DemonStar is a video game developed by Mountain King Studios and published in 1998. Considered an unofficial sequel to the studio's earlier Raptor: Call of the Shadows, it is a top-down vertically scrolling shooter set in outer space.

==Plot==

An original DemonStar screenshot, 2-player mission

The player is a test pilot of a prototype starfighter, the RaptorX, launched by the Terran fleet. A space crime organization, known as the Alien Shogunate Xidus Armada, delivered a surprise attack to the Terran Fleet, destroying most of the Raptor fighters in the process. The few prototypes that were away being tested have survived. The player is tasked to battle through the Xidus Armada, destroy their ultimate weapon, codenamed the DemonStar, and conquer the Armada fleet.

==Gameplay==

DemonStar is a shoot 'em up that features three weapons with levels of increasing power: proton lasers, ion cannons and plasma cannons, that can be side- or rear-mounted. The game features eighteen levels, a two-player local co-operative game mode, and a unlockable level editor.

==Development and release==

Mountain King Studios was formed by lead developer Scott Host following his departure from Apogee Software to independently develop and self-publish titles. Development of DemonStar was completed by Scott Host and Kevin Blackman.

DemonStar was re-released in 2003 as DemonStar: Secret Missions. Released in two parts, Secret Missions used an enhanced version of the original engine and new music. Each Secret Missions title contains eight new levels.

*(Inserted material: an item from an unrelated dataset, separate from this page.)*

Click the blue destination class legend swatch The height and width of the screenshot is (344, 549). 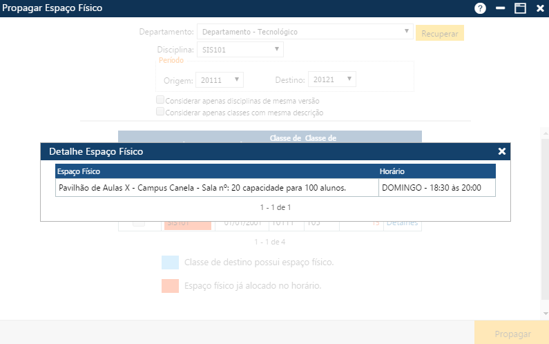point(170,262)
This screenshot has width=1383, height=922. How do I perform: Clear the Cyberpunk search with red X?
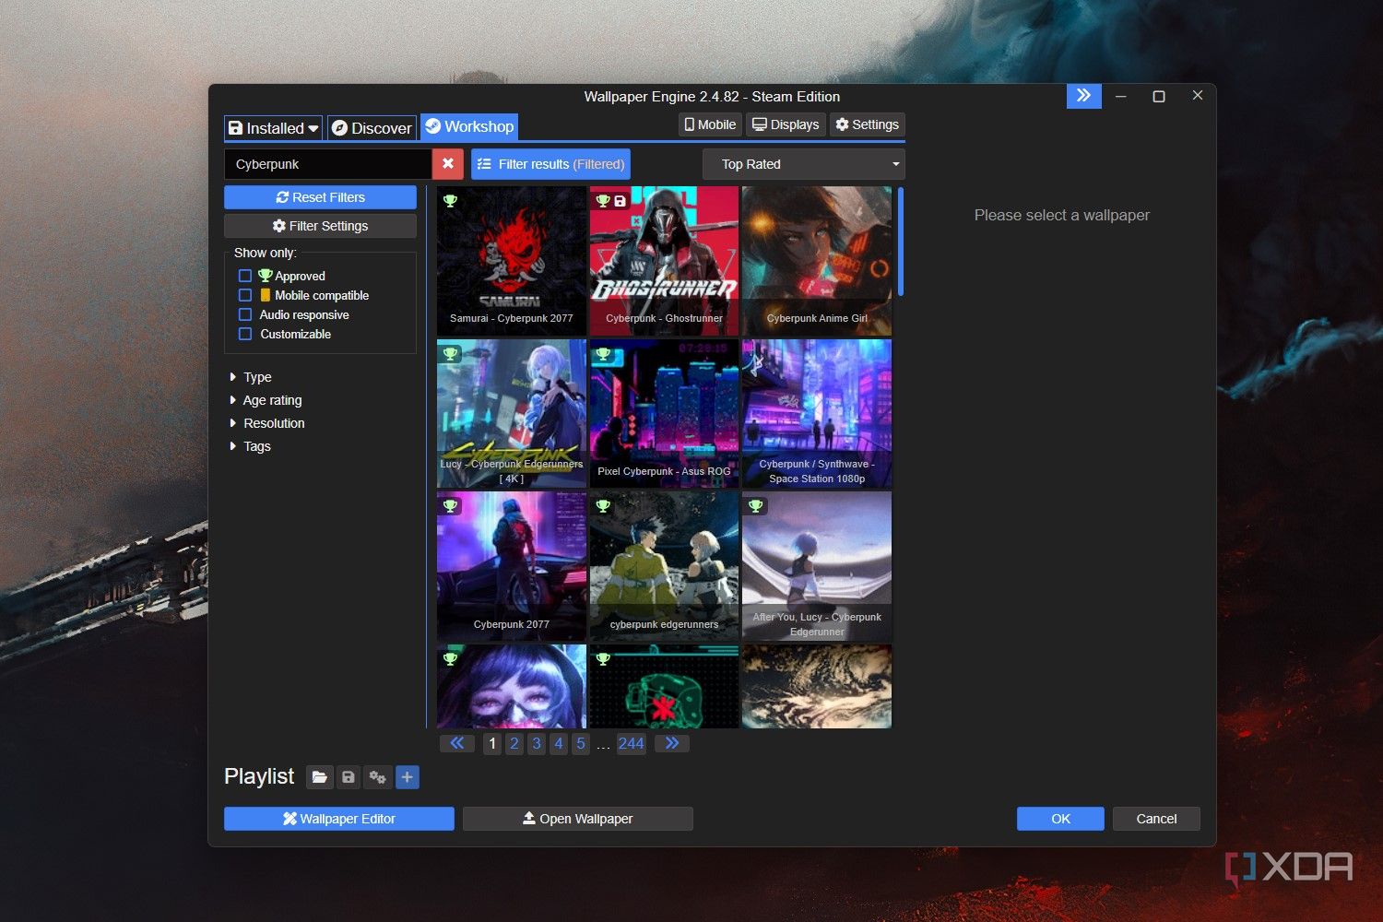(447, 164)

As a shareware title, DemonStar was packaged among other software, such as the Space Arcade Collection by Greenstreet Software, and Arcade Classics.

==Reception==

DemonStar received mixed reviews upon release, with reviewers divided on the merits of the simplicity of its gameplay. Positive assessments of the game focused on the addictiveness and intensity of its arcade-style gameplay. In reviewing the Secret Missions version, Stuart Campbell noted the game was a "tough, well-balanced, no-nonsense "shmup" that you can devote the odd blissful, brainless half-hour to."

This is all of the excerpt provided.